*** TASK MATERIAL

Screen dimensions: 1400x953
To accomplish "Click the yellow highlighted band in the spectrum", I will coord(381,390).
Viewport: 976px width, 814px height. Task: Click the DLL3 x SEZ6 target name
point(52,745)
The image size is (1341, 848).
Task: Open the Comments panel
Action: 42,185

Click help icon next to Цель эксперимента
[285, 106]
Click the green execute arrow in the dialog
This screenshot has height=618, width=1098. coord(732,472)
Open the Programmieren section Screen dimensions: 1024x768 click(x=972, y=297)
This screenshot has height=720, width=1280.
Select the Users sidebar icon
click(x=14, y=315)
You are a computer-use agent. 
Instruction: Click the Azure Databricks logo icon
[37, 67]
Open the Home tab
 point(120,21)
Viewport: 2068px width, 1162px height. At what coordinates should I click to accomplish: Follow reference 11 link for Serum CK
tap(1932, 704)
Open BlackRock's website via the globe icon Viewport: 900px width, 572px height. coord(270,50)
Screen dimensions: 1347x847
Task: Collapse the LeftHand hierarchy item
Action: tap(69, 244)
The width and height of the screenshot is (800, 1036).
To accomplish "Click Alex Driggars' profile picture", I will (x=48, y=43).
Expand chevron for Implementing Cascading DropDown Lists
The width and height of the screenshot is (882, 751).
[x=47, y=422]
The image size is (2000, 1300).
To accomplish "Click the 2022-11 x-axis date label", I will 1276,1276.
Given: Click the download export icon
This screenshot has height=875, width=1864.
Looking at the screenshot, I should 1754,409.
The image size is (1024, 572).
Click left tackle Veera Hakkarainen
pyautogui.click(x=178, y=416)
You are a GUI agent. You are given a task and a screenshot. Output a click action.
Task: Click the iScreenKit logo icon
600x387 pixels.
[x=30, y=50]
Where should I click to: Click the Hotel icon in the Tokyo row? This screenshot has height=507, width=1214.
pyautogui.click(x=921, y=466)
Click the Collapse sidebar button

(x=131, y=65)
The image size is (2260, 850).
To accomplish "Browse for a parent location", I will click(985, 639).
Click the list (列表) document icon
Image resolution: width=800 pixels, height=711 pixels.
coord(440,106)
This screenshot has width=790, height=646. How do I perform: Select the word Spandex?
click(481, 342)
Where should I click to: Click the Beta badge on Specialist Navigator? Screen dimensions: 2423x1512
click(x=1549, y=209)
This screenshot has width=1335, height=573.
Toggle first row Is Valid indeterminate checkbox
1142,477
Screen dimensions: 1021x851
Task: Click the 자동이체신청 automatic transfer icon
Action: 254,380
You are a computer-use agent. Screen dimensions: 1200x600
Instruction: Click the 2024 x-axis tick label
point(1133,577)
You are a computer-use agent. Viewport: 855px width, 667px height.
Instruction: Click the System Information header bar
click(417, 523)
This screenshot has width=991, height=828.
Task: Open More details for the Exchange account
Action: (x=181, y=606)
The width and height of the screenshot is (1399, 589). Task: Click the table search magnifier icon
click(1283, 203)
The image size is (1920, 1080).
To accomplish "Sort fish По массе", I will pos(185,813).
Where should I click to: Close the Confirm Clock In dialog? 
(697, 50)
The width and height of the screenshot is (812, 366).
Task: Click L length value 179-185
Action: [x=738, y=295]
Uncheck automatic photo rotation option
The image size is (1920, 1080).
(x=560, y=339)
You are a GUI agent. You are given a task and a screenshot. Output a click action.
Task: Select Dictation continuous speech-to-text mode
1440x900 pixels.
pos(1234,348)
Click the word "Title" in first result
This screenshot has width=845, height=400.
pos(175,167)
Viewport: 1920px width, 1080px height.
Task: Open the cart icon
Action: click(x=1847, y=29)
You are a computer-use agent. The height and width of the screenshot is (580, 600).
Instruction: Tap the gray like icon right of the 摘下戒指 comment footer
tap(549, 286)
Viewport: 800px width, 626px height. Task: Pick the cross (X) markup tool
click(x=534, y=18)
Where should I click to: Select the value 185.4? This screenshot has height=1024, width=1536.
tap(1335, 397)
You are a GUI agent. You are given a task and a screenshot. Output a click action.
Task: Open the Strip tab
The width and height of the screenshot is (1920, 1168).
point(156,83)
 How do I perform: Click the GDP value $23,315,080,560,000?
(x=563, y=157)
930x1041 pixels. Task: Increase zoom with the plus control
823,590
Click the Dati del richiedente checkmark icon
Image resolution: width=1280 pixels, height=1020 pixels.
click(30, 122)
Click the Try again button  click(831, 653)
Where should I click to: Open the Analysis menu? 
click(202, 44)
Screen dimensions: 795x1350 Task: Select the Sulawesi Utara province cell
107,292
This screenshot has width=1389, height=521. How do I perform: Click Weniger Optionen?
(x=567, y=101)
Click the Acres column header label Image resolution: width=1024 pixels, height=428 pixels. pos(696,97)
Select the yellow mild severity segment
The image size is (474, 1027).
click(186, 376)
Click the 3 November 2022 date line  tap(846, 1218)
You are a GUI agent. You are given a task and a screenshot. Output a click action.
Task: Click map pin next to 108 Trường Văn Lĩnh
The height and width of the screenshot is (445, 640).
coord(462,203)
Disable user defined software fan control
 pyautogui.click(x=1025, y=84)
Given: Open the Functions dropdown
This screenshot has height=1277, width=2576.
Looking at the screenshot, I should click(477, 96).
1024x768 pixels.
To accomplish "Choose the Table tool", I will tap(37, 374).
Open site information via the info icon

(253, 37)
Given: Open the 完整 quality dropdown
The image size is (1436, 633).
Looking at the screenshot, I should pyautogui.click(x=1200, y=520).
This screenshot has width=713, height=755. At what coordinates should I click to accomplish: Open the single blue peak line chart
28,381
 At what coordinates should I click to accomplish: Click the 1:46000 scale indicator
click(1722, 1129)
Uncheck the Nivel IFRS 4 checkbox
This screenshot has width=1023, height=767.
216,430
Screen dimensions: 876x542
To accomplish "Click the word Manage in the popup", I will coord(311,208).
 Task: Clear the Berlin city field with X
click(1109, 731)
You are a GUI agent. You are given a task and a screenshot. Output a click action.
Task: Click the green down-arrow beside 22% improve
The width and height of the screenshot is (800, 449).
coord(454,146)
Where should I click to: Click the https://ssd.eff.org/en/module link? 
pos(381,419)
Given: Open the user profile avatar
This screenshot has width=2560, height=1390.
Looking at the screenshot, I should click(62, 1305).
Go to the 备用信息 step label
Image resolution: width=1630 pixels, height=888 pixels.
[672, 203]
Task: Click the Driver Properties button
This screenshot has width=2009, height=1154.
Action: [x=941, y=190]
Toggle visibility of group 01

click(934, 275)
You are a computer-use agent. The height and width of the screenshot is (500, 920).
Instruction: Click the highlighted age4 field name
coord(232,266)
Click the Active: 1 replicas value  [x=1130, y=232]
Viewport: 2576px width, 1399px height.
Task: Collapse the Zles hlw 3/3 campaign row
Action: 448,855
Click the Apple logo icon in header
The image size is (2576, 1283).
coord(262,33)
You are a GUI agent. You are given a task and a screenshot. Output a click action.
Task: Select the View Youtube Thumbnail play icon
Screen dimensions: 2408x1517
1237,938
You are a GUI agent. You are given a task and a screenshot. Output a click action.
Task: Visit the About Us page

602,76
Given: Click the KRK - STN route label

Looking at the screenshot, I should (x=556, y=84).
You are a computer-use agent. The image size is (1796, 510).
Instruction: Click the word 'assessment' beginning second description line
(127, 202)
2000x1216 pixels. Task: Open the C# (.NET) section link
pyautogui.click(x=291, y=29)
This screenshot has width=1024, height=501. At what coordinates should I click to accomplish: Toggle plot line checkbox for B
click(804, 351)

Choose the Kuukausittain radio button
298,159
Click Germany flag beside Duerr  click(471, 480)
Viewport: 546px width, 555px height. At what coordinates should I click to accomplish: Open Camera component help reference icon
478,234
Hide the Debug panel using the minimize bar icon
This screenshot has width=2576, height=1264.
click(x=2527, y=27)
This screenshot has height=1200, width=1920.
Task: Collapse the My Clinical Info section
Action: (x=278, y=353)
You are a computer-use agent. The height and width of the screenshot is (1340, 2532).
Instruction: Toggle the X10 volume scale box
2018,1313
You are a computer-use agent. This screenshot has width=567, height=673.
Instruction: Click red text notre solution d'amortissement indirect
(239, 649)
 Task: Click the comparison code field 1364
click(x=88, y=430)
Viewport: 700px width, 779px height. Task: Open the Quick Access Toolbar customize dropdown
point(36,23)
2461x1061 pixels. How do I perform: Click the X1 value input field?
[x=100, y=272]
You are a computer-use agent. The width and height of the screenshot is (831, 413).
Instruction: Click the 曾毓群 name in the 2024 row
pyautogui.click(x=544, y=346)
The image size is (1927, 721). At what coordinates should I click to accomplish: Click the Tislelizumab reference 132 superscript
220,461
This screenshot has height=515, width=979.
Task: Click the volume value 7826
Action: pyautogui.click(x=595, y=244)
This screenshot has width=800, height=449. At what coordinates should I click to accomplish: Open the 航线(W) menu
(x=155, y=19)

******

● EXERCISE INSTRUCTIONS
Swap "green" for "red" in everything from the line containing "Task: Clear the Berlin city field with X" down to the line containing "coord(454,146)", and reproduce only those lines with nothing else altered.

● OUTPUT FOR THIS EXERCISE
 Task: Clear the Berlin city field with X
click(1109, 731)
You are a GUI agent. You are given a task and a screenshot. Output a click action.
Task: Click the red down-arrow beside 22% improve
The width and height of the screenshot is (800, 449).
coord(454,146)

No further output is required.